ENTRIES PROVIDED:
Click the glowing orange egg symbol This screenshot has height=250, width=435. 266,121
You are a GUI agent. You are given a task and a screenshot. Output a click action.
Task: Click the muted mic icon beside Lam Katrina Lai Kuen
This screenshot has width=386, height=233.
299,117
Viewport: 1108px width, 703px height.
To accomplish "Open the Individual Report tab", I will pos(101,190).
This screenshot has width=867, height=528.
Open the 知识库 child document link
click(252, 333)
==
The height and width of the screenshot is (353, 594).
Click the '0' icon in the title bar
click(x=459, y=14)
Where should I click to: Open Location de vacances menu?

YOUR OBJECTIVE: In the listing above, find the line with "Click the '0' icon in the title bar" and the line with "Where should I", then print exactly those two lines and every line between them, and nothing more.

WRITTEN RESPONSE:
Click the '0' icon in the title bar
click(x=459, y=14)
Where should I click to: Open Location de vacances menu?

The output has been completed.